> _What to produce_
Scan the records below for the line with "The image size" and the line with "This screenshot has height=557, width=1200.", and retype that range exactly, both ends included, pictures excepted.

:: Working data

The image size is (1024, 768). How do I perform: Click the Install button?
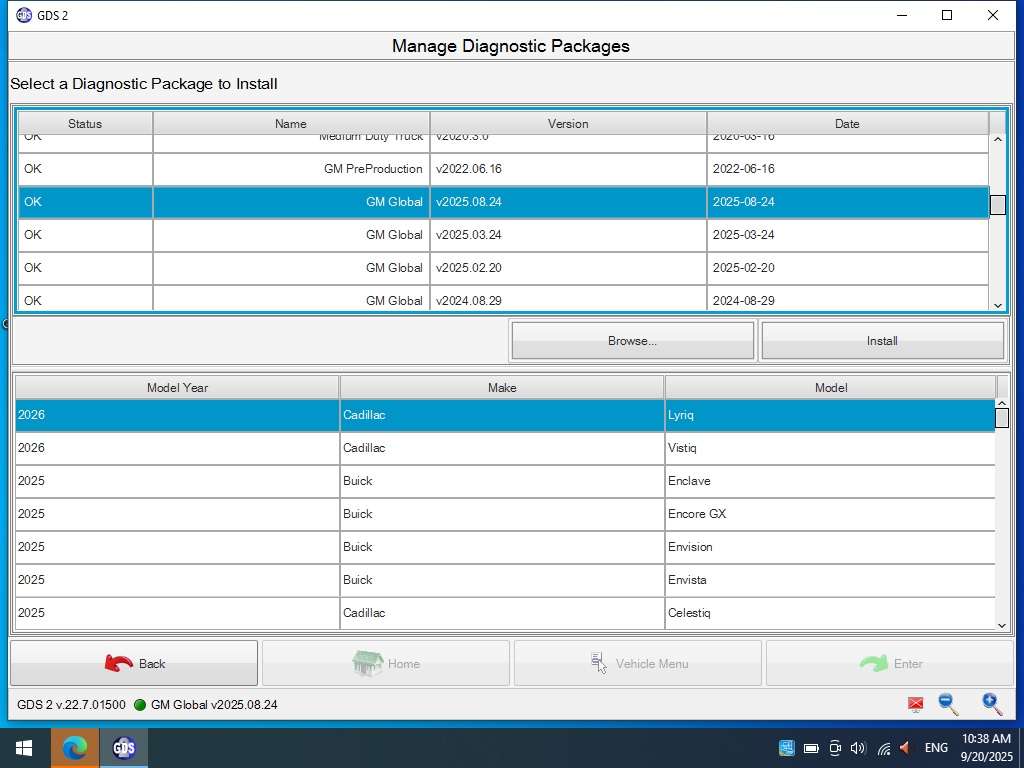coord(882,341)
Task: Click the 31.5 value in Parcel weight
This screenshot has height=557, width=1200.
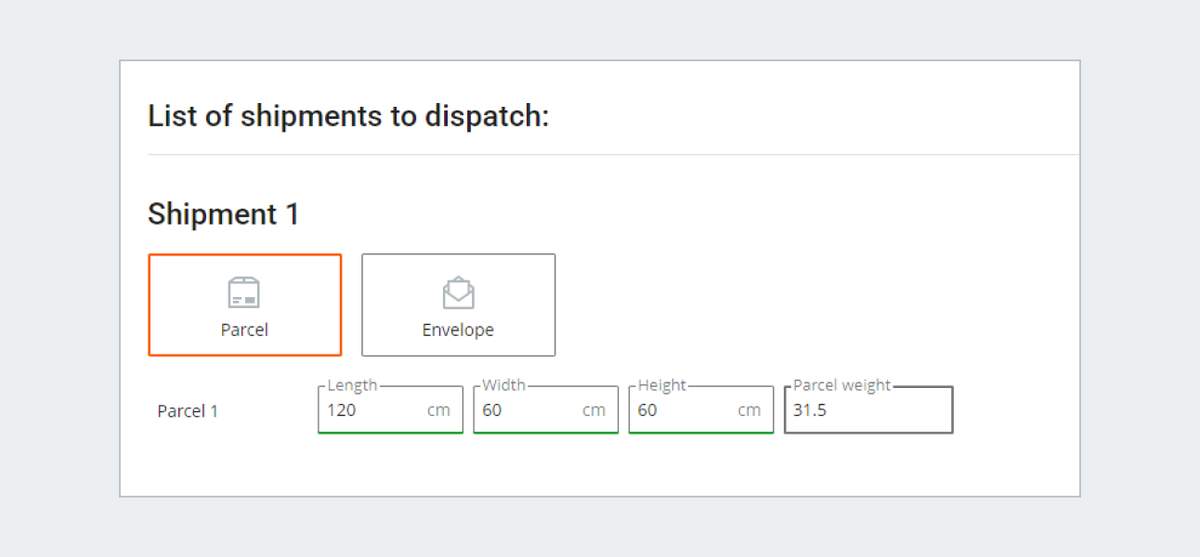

::::
:: Working data

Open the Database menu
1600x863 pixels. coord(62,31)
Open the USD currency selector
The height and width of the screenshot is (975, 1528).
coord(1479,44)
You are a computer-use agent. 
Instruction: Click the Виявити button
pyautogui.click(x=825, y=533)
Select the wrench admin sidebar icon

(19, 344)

::::
:: Working data

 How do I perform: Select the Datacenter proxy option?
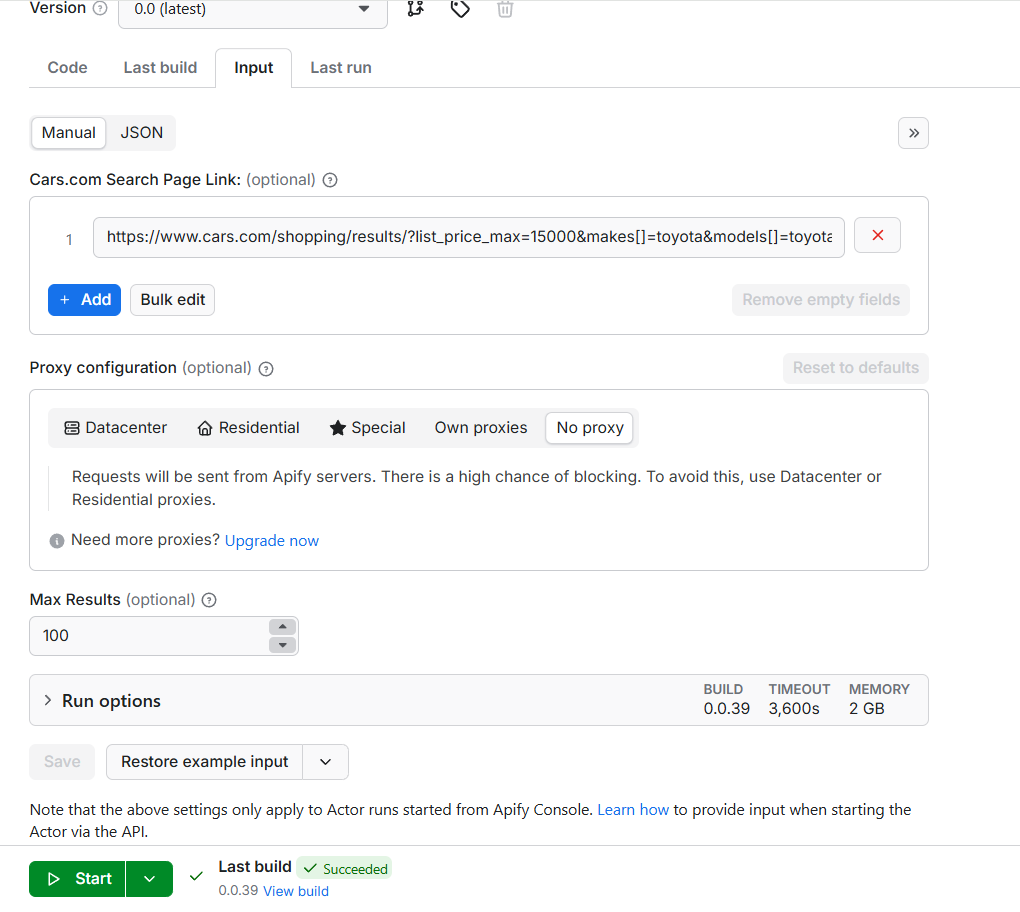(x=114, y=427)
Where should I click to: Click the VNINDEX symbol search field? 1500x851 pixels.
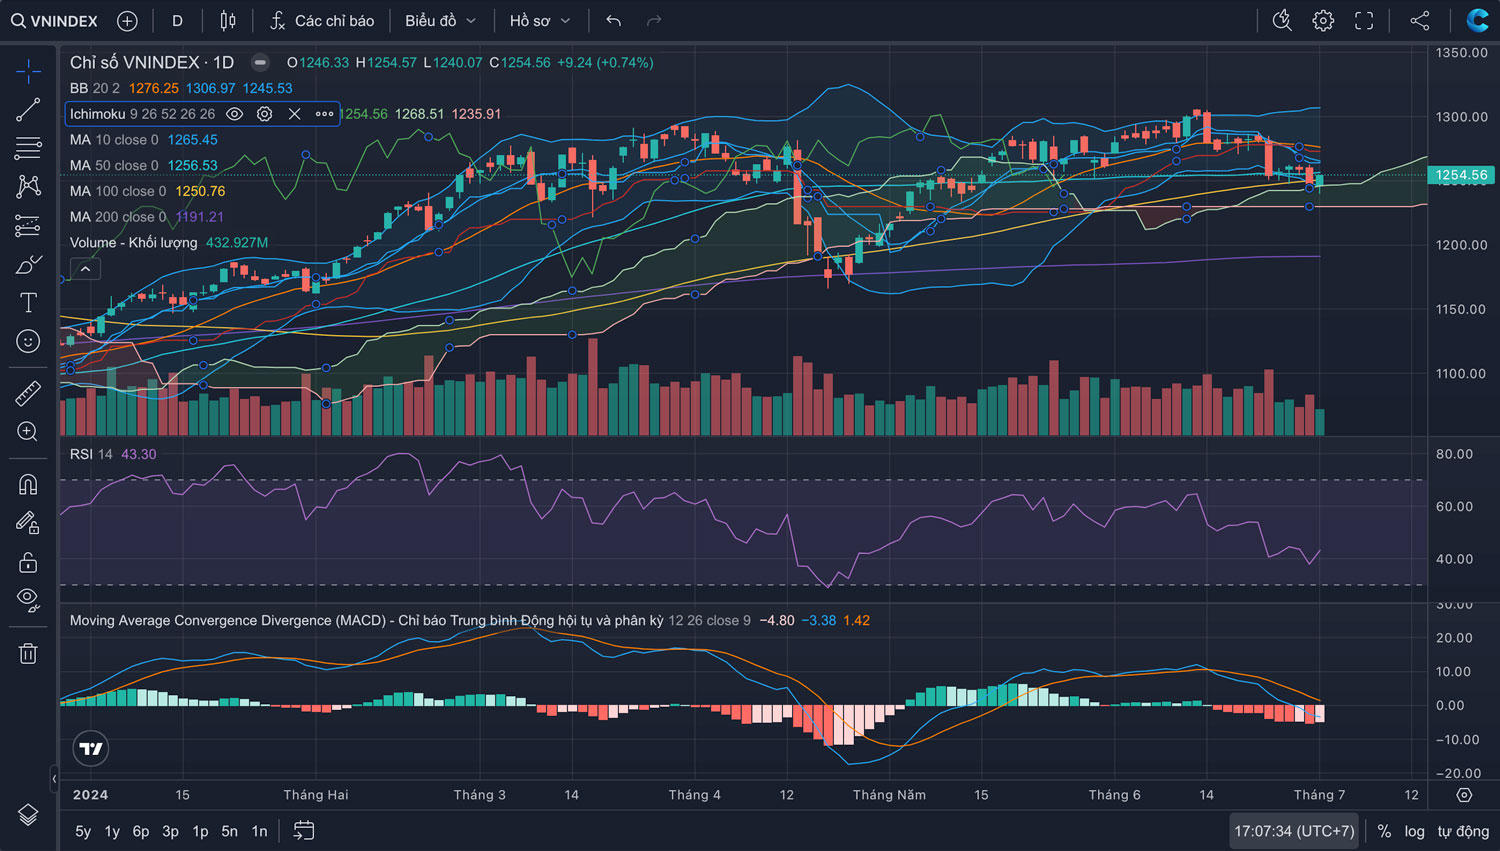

::::

> _Response to the task_
The image size is (1024, 768). How do I perform: Click the Install button?
coord(882,341)
Task: Click the 31.5 value in Parcel weight
This screenshot has height=557, width=1200.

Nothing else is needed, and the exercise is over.